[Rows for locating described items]
-------

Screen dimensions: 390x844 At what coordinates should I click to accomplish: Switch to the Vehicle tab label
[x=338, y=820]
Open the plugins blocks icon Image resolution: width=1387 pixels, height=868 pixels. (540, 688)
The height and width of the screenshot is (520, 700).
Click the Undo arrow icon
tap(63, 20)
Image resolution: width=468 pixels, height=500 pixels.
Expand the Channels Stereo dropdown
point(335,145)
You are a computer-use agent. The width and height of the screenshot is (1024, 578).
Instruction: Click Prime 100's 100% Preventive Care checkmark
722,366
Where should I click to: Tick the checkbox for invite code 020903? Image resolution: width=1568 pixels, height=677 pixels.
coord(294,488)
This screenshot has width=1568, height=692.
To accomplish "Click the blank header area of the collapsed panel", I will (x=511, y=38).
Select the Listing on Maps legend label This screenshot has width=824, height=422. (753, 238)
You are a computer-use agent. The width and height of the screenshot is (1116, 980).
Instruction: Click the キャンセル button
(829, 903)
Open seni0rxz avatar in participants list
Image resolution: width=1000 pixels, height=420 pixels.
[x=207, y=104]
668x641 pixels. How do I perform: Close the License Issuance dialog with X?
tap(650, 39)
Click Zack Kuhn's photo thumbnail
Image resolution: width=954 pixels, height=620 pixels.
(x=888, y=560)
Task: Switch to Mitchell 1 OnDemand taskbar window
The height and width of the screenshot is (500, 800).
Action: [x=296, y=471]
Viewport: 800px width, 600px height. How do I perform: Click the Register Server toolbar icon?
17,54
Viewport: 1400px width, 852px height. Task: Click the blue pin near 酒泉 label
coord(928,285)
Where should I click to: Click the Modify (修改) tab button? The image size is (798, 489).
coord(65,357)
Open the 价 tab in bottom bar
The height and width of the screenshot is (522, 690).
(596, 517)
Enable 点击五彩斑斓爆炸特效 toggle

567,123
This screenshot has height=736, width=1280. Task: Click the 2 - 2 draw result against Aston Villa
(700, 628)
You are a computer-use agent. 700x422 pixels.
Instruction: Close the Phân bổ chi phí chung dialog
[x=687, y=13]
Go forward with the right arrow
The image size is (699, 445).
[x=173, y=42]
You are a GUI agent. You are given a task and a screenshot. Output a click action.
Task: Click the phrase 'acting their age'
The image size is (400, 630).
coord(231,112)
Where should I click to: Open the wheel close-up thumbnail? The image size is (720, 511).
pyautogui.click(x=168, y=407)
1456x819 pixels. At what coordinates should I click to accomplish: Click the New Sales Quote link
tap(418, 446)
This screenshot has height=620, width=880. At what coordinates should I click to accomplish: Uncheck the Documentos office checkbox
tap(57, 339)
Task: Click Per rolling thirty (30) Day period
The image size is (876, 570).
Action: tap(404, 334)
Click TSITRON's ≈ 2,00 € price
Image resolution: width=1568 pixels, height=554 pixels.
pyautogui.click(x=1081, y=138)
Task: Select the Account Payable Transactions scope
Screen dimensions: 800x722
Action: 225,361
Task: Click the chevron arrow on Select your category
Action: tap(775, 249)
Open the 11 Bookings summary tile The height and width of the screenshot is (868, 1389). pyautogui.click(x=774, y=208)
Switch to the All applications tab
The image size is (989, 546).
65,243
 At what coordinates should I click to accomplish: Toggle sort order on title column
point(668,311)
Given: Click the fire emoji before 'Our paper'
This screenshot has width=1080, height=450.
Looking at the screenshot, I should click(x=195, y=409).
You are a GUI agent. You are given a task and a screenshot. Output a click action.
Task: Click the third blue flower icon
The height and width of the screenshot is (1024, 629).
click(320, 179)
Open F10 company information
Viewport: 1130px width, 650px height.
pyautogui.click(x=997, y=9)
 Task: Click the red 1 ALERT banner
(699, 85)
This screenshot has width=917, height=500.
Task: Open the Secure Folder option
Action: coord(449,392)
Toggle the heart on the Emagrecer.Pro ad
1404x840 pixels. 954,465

-------

### Work instructions
Copy all of the rows above word for word, with nothing changed.

### Exercise solution
Screen dimensions: 390x844 At what coordinates should I click to accomplish: Switch to the Vehicle tab label
[x=338, y=820]
Open the plugins blocks icon Image resolution: width=1387 pixels, height=868 pixels. (540, 688)
The height and width of the screenshot is (520, 700).
Click the Undo arrow icon
tap(63, 20)
Image resolution: width=468 pixels, height=500 pixels.
Expand the Channels Stereo dropdown
point(335,145)
You are a computer-use agent. The width and height of the screenshot is (1024, 578).
Instruction: Click Prime 100's 100% Preventive Care checkmark
722,366
Where should I click to: Tick the checkbox for invite code 020903? Image resolution: width=1568 pixels, height=677 pixels.
coord(294,488)
This screenshot has width=1568, height=692.
To accomplish "Click the blank header area of the collapsed panel", I will (x=511, y=38).
Select the Listing on Maps legend label This screenshot has width=824, height=422. (753, 238)
You are a computer-use agent. The width and height of the screenshot is (1116, 980).
Instruction: Click the キャンセル button
(829, 903)
Open seni0rxz avatar in participants list
Image resolution: width=1000 pixels, height=420 pixels.
[x=207, y=104]
668x641 pixels. How do I perform: Close the License Issuance dialog with X?
tap(650, 39)
Click Zack Kuhn's photo thumbnail
Image resolution: width=954 pixels, height=620 pixels.
(x=888, y=560)
Task: Switch to Mitchell 1 OnDemand taskbar window
The height and width of the screenshot is (500, 800).
Action: [x=296, y=471]
Viewport: 800px width, 600px height. How do I perform: Click the Register Server toolbar icon?
17,54
Viewport: 1400px width, 852px height. Task: Click the blue pin near 酒泉 label
coord(928,285)
Where should I click to: Click the Modify (修改) tab button? The image size is (798, 489).
coord(65,357)
Open the 价 tab in bottom bar
The height and width of the screenshot is (522, 690).
(596, 517)
Enable 点击五彩斑斓爆炸特效 toggle

567,123
This screenshot has height=736, width=1280. Task: Click the 2 - 2 draw result against Aston Villa
(700, 628)
You are a computer-use agent. 700x422 pixels.
Instruction: Close the Phân bổ chi phí chung dialog
[x=687, y=13]
Go forward with the right arrow
The image size is (699, 445).
[x=173, y=42]
You are a GUI agent. You are given a task and a screenshot. Output a click action.
Task: Click the phrase 'acting their age'
The image size is (400, 630).
coord(231,112)
Where should I click to: Open the wheel close-up thumbnail? The image size is (720, 511).
pyautogui.click(x=168, y=407)
1456x819 pixels. At what coordinates should I click to accomplish: Click the New Sales Quote link
tap(418, 446)
This screenshot has height=620, width=880. At what coordinates should I click to accomplish: Uncheck the Documentos office checkbox
tap(57, 339)
Task: Click Per rolling thirty (30) Day period
The image size is (876, 570).
Action: tap(404, 334)
Click TSITRON's ≈ 2,00 € price
Image resolution: width=1568 pixels, height=554 pixels.
pyautogui.click(x=1081, y=138)
Task: Select the Account Payable Transactions scope
Screen dimensions: 800x722
Action: 225,361
Task: Click the chevron arrow on Select your category
Action: tap(775, 249)
Open the 11 Bookings summary tile The height and width of the screenshot is (868, 1389). pyautogui.click(x=774, y=208)
Switch to the All applications tab
The image size is (989, 546).
65,243
 At what coordinates should I click to accomplish: Toggle sort order on title column
point(668,311)
Given: Click the fire emoji before 'Our paper'
This screenshot has width=1080, height=450.
Looking at the screenshot, I should click(x=195, y=409).
You are a GUI agent. You are given a task and a screenshot. Output a click action.
Task: Click the third blue flower icon
The height and width of the screenshot is (1024, 629).
click(320, 179)
Open F10 company information
Viewport: 1130px width, 650px height.
pyautogui.click(x=997, y=9)
 Task: Click the red 1 ALERT banner
(699, 85)
This screenshot has width=917, height=500.
Task: Open the Secure Folder option
Action: coord(449,392)
Toggle the heart on the Emagrecer.Pro ad
1404x840 pixels. 954,465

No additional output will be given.